Troubling because it deviates from his past statements demanding proof, as he wrote on March 3, 2004: “No one will ever be able to prove anything from the past, of course. It's like asking police to prove your blood alcohol level was over the legal limit when you drove home from your cousin's wedding in July of 1999.”
Troubling because as sure as he is now of the evidence, he failed all previous opportunities to indict Bonds. For instance, Dan’s comments on Oct. 18, 2002, on the eve of the Giants-Angels World Series, feted Bonds while failing to mention steroids:
Why does America hate Barry Bonds so much? Is it because he's too good? Is it because we constantly hear that his teammates can't stand him? Is it the phony, Carl Everett-esque point to the heavens when he crosses the plate after homering? Is it because he sounds so insincere? Are we threatened by the prospect of him passing hardball gods Willie Mays, Babe Ruth, and Hank Aaron on the all-time homer list? Bonds is the central figure of this World Series. It is difficult to come up with another player who's gotten more attention before the start of the event. We want to know how/if the Angels will pitch to him. We want to see if he can finally perform in the clutch. Despite his (relatively) strong showing in the first two rounds, Bonds will still be remembered as a postseason bust if he fails in this World Series. And so many are rooting against him. It should make for fascinating theater.In the same piece, Dan even nominated Bonds’ father to throw out the first ball.

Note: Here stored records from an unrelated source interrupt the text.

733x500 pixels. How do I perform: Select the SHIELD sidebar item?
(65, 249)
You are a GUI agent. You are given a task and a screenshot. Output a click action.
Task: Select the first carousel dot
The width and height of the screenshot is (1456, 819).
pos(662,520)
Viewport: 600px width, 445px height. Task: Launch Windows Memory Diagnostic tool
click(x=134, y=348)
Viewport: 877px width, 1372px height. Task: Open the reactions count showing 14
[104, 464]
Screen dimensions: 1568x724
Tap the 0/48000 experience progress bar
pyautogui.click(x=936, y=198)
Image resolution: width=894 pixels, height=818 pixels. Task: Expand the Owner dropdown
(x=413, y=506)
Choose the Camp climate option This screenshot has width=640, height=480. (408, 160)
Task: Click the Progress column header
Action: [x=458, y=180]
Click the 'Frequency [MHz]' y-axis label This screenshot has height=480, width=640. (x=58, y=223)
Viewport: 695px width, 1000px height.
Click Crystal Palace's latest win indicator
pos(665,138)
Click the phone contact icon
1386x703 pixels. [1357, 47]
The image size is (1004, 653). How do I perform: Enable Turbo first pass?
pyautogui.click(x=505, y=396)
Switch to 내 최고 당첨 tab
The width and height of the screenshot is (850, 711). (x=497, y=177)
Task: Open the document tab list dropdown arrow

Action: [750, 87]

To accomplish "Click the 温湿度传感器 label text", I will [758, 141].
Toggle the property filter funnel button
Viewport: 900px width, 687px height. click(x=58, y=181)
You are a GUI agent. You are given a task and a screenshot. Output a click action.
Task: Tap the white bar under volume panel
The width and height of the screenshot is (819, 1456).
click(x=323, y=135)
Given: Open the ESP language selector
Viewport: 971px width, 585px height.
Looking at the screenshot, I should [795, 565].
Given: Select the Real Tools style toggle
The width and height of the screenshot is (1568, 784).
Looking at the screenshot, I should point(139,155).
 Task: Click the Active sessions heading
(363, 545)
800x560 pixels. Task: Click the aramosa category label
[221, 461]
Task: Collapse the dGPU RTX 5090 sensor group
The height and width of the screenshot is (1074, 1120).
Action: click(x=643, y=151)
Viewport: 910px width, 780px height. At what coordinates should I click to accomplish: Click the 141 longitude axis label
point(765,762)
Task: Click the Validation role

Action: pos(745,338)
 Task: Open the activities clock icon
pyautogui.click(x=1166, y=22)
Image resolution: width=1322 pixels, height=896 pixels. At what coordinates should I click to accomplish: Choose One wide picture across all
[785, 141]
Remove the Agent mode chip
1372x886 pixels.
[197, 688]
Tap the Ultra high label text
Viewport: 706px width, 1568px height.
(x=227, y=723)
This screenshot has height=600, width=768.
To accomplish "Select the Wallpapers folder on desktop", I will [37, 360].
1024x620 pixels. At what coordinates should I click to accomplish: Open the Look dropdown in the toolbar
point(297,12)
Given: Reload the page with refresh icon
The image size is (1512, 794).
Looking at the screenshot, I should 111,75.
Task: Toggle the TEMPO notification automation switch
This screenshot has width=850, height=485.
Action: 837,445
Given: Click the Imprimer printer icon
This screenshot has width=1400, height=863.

Dan ignores all that, however. Now, he says, Bonds is a fraud. So, it seems, is fair-weather Dan.
Color blind. “And now we seem to have hard evidence that Barry didn't make himself Popeye solely by pumping iron.” As The Chimp might say, Did Popeye have black arms?
Revision watch: On March 18, 2004, Dan wrote that Bud Selig would not have the ability or legal standing to change baseball’s rules governing (and penalizing) steroids. How wrong that turned out to be.
Also, on Feb. 25, 2005, Dan attacked Tony LaRussa: “He knew about Jose Canseco . . . and he said nothing? … His apparent involvement in the steroid coverup is alarming, given the way he has presented himself to us for all these years.” Then, on March 17, 2005, he let LaRussa off the hook. Nice turnabout.